Freitag, 22. Februar 2008

Zwischen den Zeilen

Ich wünsche Dir
Jetzt das Beste
Ein Leben
Im Glücke
In Einsamkeit
Sollst Du nie sein
Als Lohn für Deine
Gelobte Liebe

Lügen

Kommentare:

  1. Hooooch! Musste das letzte Wort denn alles wieder zerdeppern? ;-)

    AntwortenLöschen
  2. Nicht nur das letzte Wort! Immer den Titel bei einer Interpretation miteinbeziehen. Und in diesem Fall als Aufforderung verstehen ;-)
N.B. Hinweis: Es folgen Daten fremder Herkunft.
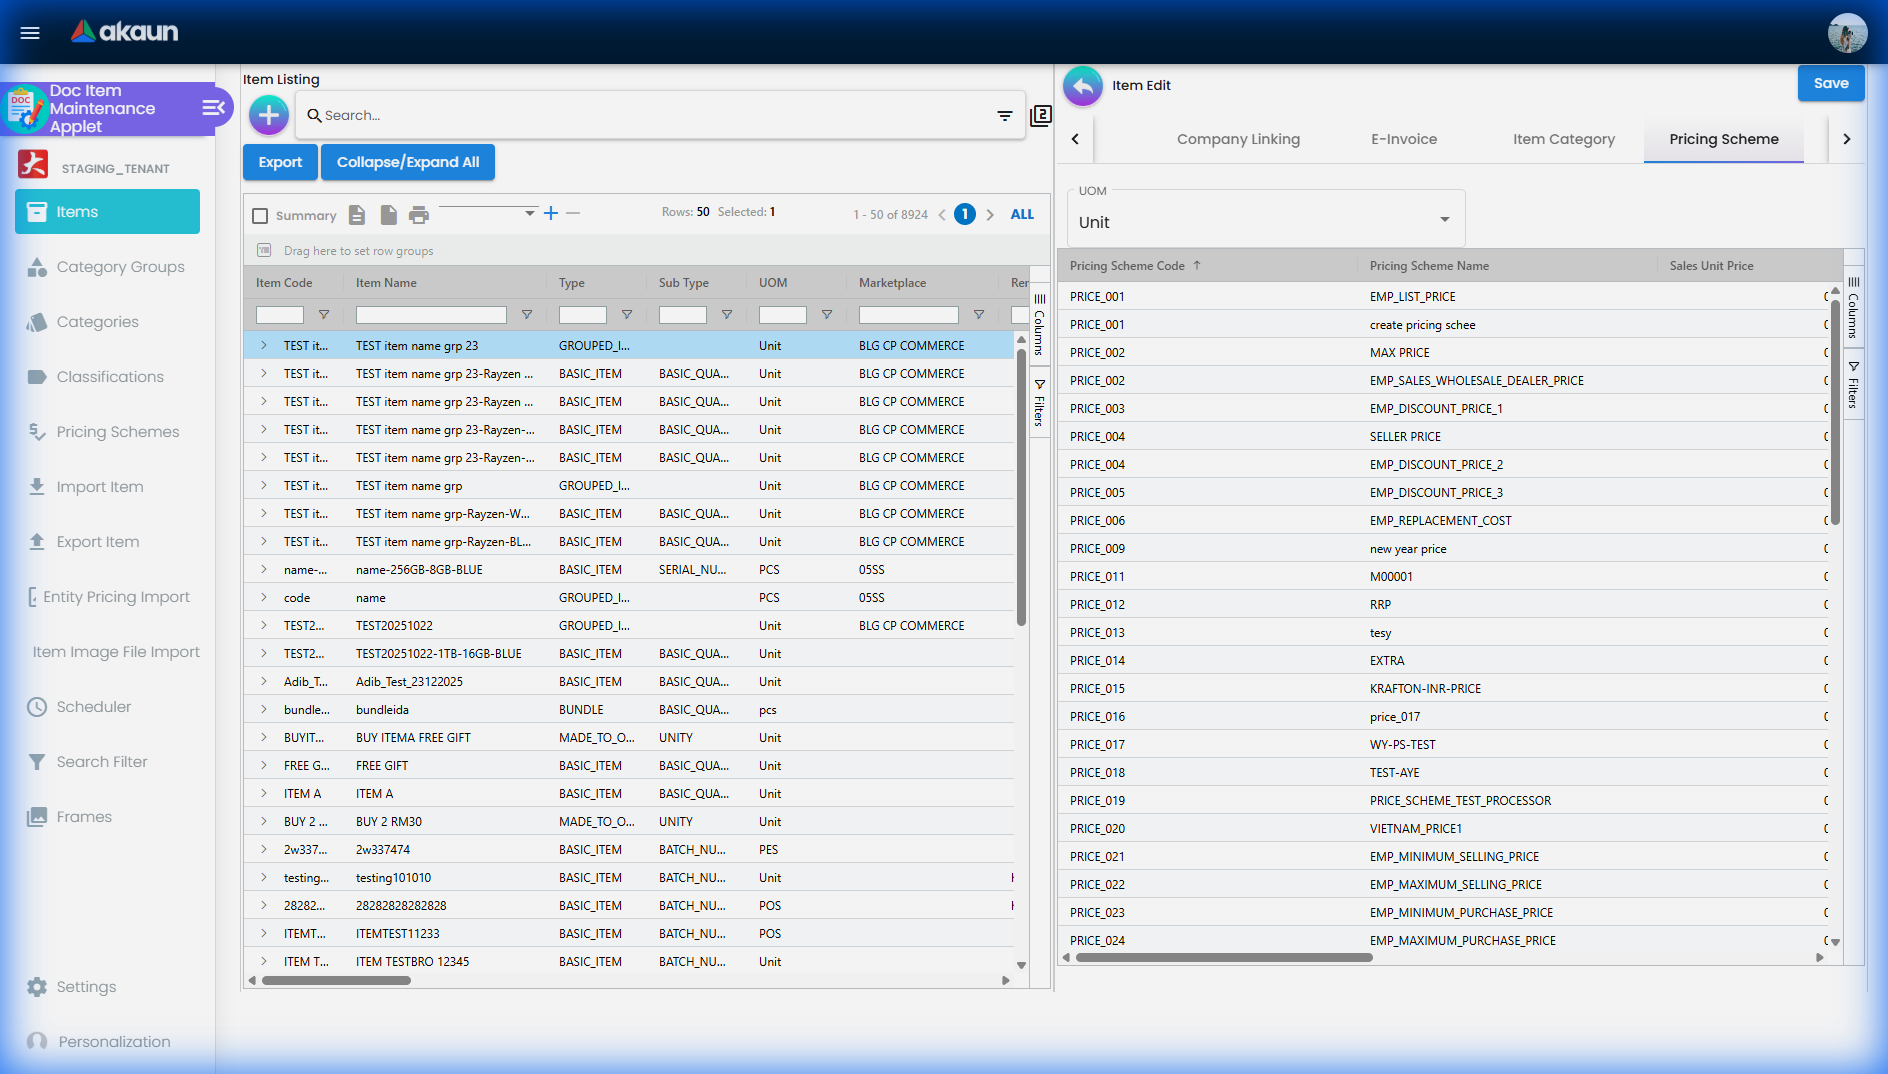Expand the FREE GIFT item row
This screenshot has width=1888, height=1074.
264,766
    Tipp: Es hat einen Grund, weshalb ich auf die Interpunktion verzichtet habe ;-)

    AntwortenLöschen
  3. Oh. Verstehe.
    Ha, da war ich ein bisschen zu schnell im Lesen! ;-)

    AntwortenLöschen
  4. Die Menschen lügen so oft...schlecht. Aber das Gedicht ist toll.^^

    AntwortenLöschen
  5. Vielen Dank.

    Wer zwischen den Zeilen liest, also nur die geraden oder nur die ungeraden, erhält genau den dem Augenscheinlichen entgegengesetzten Inhalt, den tatsächlichen Lohn für das LD.

    Ich wünsche Dir
    Ein Leben
    In Einsamkeit
    Als Lohn für Deine
    Lügen.

    Jetzt das Beste:
    Im Glücke
    Sollst Du nie sein,
    Gelobte Liebe!

    Quasi durch die Blume gesprochen. Eine böse, böse und enttäuschte Blume ;-)

    AntwortenLöschen
  6. Nochmal: Oh.
    Aber so ist's wohl: wer verletzt wurde, wünscht auch schonmal jemandem "die Pest an den Hals".
    ;-)

    AntwortenLöschen
  7. So rede ich auch immer wenn ich verletzt wurde... liegt aber immer daran, das man wegen Tränenerstickter Stimme sich den Rest immer denken muß...
    Im Ernst: Passt, trifft den Kern der Sache...

    AntwortenLöschen
  8. So ist es doch meistens. Man ist bestimmten Gepflogenheiten mehr verpflichtet als dem, was die Seele und das Herz tatsächlich fühlen. Allzu oft muss man daher zwischen den Zeilen lesen, will man die Wahrheit finden.